Is there a possibility to speed up tophat2?
My Tophat2 runs with 8 Cores but after a while of computing segment_juncs runs on single core and takes more than 24 hours. Is there anything that I can change in my setting to speed up this process?
Is there a possibility to speed up tophat2?
My Tophat2 runs with 8 Cores but after a while of computing segment_juncs runs on single core and takes more than 24 hours. Is there anything that I can change in my setting to speed up this process?
Hello,
Using a reference annotation file would almost certainly help (if available), as would using less sensitive parameters. But you would have to decide if this still produces the desired results.

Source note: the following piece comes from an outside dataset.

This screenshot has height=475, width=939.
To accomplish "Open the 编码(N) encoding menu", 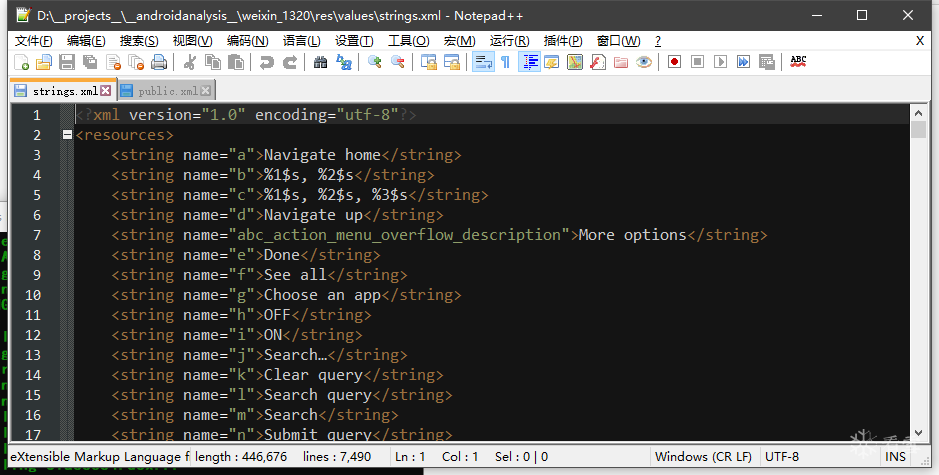I will pyautogui.click(x=247, y=41).

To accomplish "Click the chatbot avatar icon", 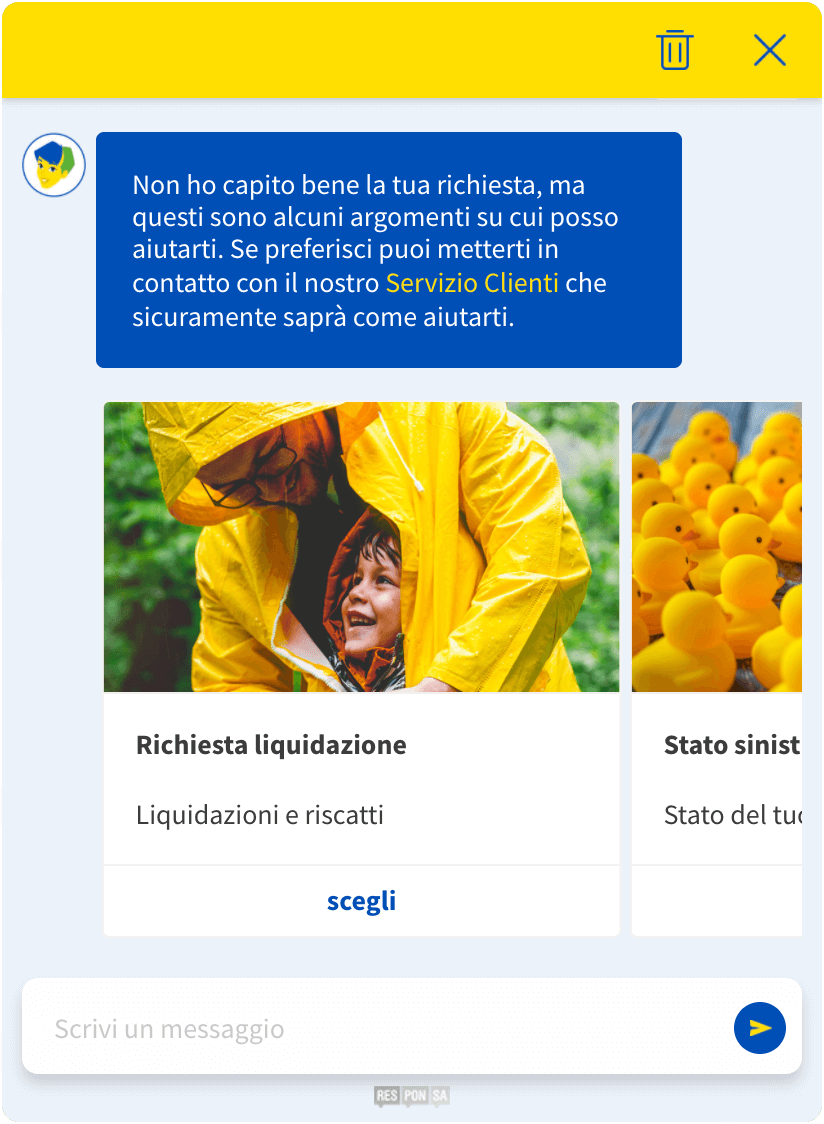I will click(x=54, y=165).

For sensitivity, start by examining if you are using realignment or not, and the settings for edit distance, anchor length, and mismatch in anchor length and how they deviate from the defaults. Much depends on the target reference genome, and the input reads, so if these were modified, go back to default to benchmark and proceed toward more sensitive runs from there.
This all keeps in mind that the tools are tuned for mammalian genomes - if you are working with something different, publications or group discussions that focus on your target genome will provide the best feedback for suggested modifications to optimize and balance discovery vs performance.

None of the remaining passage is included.